This example is motivated by a correspondence with Divakar Viswanath, University of Michigan.

Introduction

The three body problem is a system of ODEs modelling three particles of prescribed masses $m_1$, $m_2$, $m_3$ under mutual gravitation in two or three dimensions. We will consider the two dimensional case, so that we can use complex arithmetic to solve it in Chebfun.

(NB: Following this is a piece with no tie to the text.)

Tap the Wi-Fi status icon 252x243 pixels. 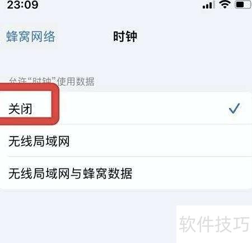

$$ u'' = \frac{m_2(v-u)}{|v-u|^3} + \frac{m_3(w-u)}{|w-u|^3}, $$

$$ v'' = \frac{m_1(u-v)}{|u-v|^3} + \frac{m_3(w-v)}{|w-v|^3}, $$

$$ w'' = \frac{m_1(u-w)}{|u-w|^3} + \frac{m_2(v-w)}{|v-w|^3} $$

subject to initial conditions.

Figure of Eight Solution

In 2000 Chenciner and Montgomery [3] presented a paper showing the existence of "A remarkable periodic solution of the three-body problem in the case of equal masses". The solution had been found independently by Moore in 1993, but this did not include an existence proof. The particles travel around a figure of eight shape (shown below).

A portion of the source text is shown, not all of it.